Return all of the records exactly.

───

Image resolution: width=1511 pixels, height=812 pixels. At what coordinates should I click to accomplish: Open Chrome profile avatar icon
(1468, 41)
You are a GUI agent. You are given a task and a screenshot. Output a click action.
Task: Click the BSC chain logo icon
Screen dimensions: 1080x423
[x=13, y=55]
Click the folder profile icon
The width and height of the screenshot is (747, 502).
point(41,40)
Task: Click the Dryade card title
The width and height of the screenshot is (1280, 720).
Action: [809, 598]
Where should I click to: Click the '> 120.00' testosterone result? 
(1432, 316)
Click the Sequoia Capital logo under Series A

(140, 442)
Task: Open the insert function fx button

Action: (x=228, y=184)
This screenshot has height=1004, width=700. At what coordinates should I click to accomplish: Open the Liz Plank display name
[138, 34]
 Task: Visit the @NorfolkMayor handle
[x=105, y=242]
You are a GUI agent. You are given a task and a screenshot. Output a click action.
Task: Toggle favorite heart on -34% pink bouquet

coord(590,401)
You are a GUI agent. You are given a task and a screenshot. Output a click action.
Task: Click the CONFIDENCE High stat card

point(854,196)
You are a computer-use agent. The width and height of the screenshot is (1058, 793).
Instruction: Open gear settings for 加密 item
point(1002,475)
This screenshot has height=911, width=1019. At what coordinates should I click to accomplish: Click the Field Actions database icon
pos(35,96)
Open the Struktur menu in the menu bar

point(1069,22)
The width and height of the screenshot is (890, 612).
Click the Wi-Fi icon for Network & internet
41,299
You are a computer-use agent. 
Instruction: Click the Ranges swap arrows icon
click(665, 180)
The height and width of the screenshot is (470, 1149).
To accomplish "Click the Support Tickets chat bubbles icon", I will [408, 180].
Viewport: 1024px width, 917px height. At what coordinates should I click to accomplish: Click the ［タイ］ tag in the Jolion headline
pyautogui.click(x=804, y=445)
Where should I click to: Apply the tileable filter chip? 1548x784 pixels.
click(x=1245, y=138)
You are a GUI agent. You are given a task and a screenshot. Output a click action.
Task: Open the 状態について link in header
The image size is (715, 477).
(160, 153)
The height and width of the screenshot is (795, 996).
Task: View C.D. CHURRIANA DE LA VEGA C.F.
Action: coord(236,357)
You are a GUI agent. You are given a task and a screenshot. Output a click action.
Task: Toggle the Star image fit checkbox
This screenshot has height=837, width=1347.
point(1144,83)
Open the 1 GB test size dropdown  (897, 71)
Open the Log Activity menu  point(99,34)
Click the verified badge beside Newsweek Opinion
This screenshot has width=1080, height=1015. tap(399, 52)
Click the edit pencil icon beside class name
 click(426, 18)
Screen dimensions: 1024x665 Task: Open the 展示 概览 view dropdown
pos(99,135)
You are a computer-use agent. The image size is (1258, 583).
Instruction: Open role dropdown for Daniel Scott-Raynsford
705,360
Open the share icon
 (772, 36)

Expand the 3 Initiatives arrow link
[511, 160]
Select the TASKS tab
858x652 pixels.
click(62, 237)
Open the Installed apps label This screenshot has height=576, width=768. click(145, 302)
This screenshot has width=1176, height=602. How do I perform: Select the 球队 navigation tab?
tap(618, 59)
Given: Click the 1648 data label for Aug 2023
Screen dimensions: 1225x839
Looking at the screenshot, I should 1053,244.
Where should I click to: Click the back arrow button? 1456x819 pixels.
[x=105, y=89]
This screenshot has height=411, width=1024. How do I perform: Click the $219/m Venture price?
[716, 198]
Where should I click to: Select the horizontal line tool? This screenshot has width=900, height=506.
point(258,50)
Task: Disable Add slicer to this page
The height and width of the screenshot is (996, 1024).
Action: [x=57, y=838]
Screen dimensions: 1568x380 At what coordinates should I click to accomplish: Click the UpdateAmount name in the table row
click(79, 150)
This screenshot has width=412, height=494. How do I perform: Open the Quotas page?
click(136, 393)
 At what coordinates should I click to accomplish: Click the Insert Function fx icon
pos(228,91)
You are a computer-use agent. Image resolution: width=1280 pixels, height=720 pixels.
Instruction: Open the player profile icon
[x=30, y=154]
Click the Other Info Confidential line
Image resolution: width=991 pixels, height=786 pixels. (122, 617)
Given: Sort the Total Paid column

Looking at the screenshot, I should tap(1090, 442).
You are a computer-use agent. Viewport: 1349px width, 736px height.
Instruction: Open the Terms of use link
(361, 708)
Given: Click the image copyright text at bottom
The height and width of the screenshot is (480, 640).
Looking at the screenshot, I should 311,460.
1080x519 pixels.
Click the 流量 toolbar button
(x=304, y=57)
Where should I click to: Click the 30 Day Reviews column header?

───

▸ RESULT
Image resolution: width=1511 pixels, height=812 pixels. At what coordinates should I click to accomplish: Open Chrome profile avatar icon
(1468, 41)
You are a GUI agent. You are given a task and a screenshot. Output a click action.
Task: Click the BSC chain logo icon
Screen dimensions: 1080x423
[x=13, y=55]
Click the folder profile icon
The width and height of the screenshot is (747, 502).
point(41,40)
Task: Click the Dryade card title
The width and height of the screenshot is (1280, 720).
Action: [809, 598]
Where should I click to: Click the '> 120.00' testosterone result? 
(1432, 316)
Click the Sequoia Capital logo under Series A

(140, 442)
Task: Open the insert function fx button

Action: (x=228, y=184)
This screenshot has height=1004, width=700. At what coordinates should I click to accomplish: Open the Liz Plank display name
[138, 34]
 Task: Visit the @NorfolkMayor handle
[x=105, y=242]
You are a GUI agent. You are given a task and a screenshot. Output a click action.
Task: Toggle favorite heart on -34% pink bouquet

coord(590,401)
You are a GUI agent. You are given a task and a screenshot. Output a click action.
Task: Click the CONFIDENCE High stat card

point(854,196)
You are a computer-use agent. The width and height of the screenshot is (1058, 793).
Instruction: Open gear settings for 加密 item
point(1002,475)
This screenshot has height=911, width=1019. At what coordinates should I click to accomplish: Click the Field Actions database icon
pos(35,96)
Open the Struktur menu in the menu bar

point(1069,22)
The width and height of the screenshot is (890, 612).
Click the Wi-Fi icon for Network & internet
41,299
You are a computer-use agent. 
Instruction: Click the Ranges swap arrows icon
click(665, 180)
The height and width of the screenshot is (470, 1149).
To accomplish "Click the Support Tickets chat bubbles icon", I will [408, 180].
Viewport: 1024px width, 917px height. At what coordinates should I click to accomplish: Click the ［タイ］ tag in the Jolion headline
pyautogui.click(x=804, y=445)
Where should I click to: Apply the tileable filter chip? 1548x784 pixels.
click(x=1245, y=138)
You are a GUI agent. You are given a task and a screenshot. Output a click action.
Task: Open the 状態について link in header
The image size is (715, 477).
(160, 153)
The height and width of the screenshot is (795, 996).
Task: View C.D. CHURRIANA DE LA VEGA C.F.
Action: coord(236,357)
You are a GUI agent. You are given a task and a screenshot. Output a click action.
Task: Toggle the Star image fit checkbox
This screenshot has height=837, width=1347.
point(1144,83)
Open the 1 GB test size dropdown  (897, 71)
Open the Log Activity menu  point(99,34)
Click the verified badge beside Newsweek Opinion
This screenshot has width=1080, height=1015. tap(399, 52)
Click the edit pencil icon beside class name
 click(426, 18)
Screen dimensions: 1024x665 Task: Open the 展示 概览 view dropdown
pos(99,135)
You are a computer-use agent. The image size is (1258, 583).
Instruction: Open role dropdown for Daniel Scott-Raynsford
705,360
Open the share icon
 (772, 36)

Expand the 3 Initiatives arrow link
[511, 160]
Select the TASKS tab
858x652 pixels.
click(62, 237)
Open the Installed apps label This screenshot has height=576, width=768. click(145, 302)
This screenshot has width=1176, height=602. How do I perform: Select the 球队 navigation tab?
tap(618, 59)
Given: Click the 1648 data label for Aug 2023
Screen dimensions: 1225x839
Looking at the screenshot, I should 1053,244.
Where should I click to: Click the back arrow button? 1456x819 pixels.
[x=105, y=89]
This screenshot has height=411, width=1024. How do I perform: Click the $219/m Venture price?
[716, 198]
Where should I click to: Select the horizontal line tool? This screenshot has width=900, height=506.
point(258,50)
Task: Disable Add slicer to this page
The height and width of the screenshot is (996, 1024).
Action: [x=57, y=838]
Screen dimensions: 1568x380 At what coordinates should I click to accomplish: Click the UpdateAmount name in the table row
click(79, 150)
This screenshot has width=412, height=494. How do I perform: Open the Quotas page?
click(136, 393)
 At what coordinates should I click to accomplish: Click the Insert Function fx icon
pos(228,91)
You are a computer-use agent. Image resolution: width=1280 pixels, height=720 pixels.
Instruction: Open the player profile icon
[x=30, y=154]
Click the Other Info Confidential line
Image resolution: width=991 pixels, height=786 pixels. (122, 617)
Given: Sort the Total Paid column

Looking at the screenshot, I should tap(1090, 442).
You are a computer-use agent. Viewport: 1349px width, 736px height.
Instruction: Open the Terms of use link
(361, 708)
Given: Click the image copyright text at bottom
The height and width of the screenshot is (480, 640).
Looking at the screenshot, I should 311,460.
1080x519 pixels.
Click the 流量 toolbar button
(x=304, y=57)
Where should I click to: Click the 30 Day Reviews column header?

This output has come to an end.